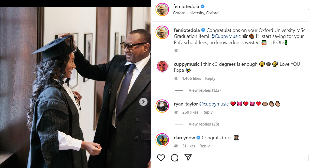Click dareynow's profile avatar

pyautogui.click(x=162, y=140)
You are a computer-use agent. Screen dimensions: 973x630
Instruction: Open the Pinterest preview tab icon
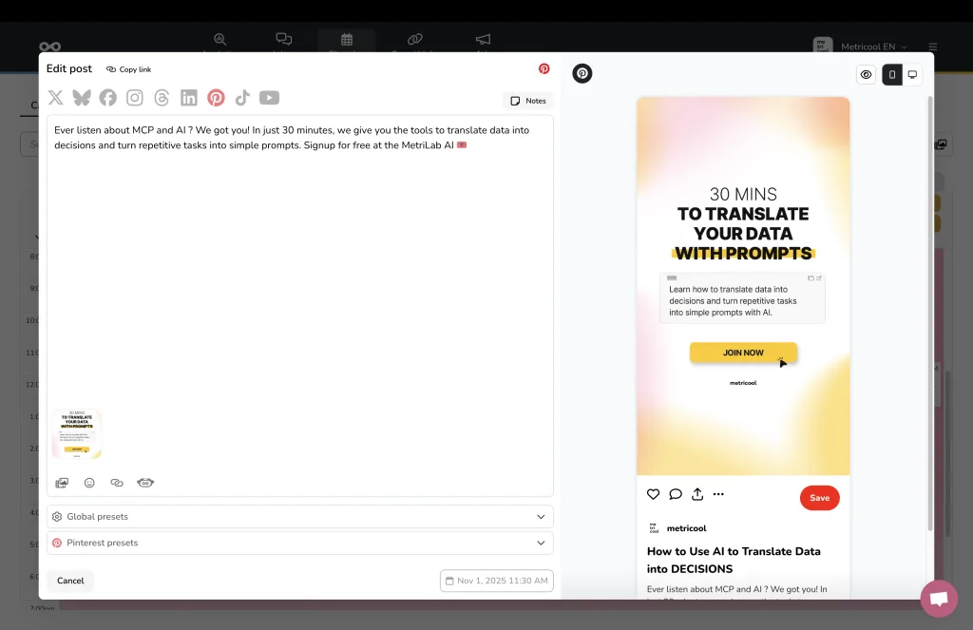tap(582, 73)
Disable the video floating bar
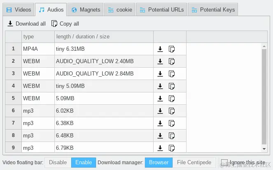The height and width of the screenshot is (170, 273). 58,163
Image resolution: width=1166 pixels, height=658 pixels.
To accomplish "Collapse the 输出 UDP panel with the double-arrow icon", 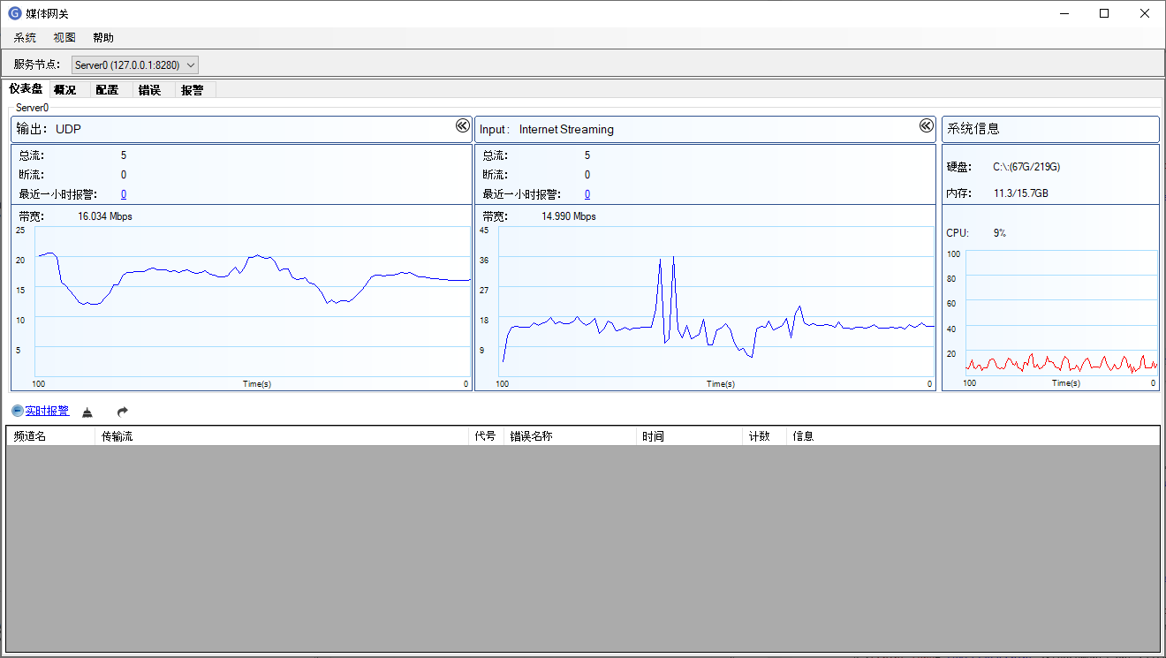I will [462, 126].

----------------------------------------

Within the listing above, find the line containing "You are a computer-use" and the line containing "Image resolution: width=1166". Transcribe them and everything between them exactly, leaving out the pictures.

You are a computer-use agent. Screen dimensions: 973x630
Instruction: Open the Pinterest preview tab icon
tap(582, 73)
Disable the video floating bar
The height and width of the screenshot is (170, 273). 58,163
Image resolution: width=1166 pixels, height=658 pixels.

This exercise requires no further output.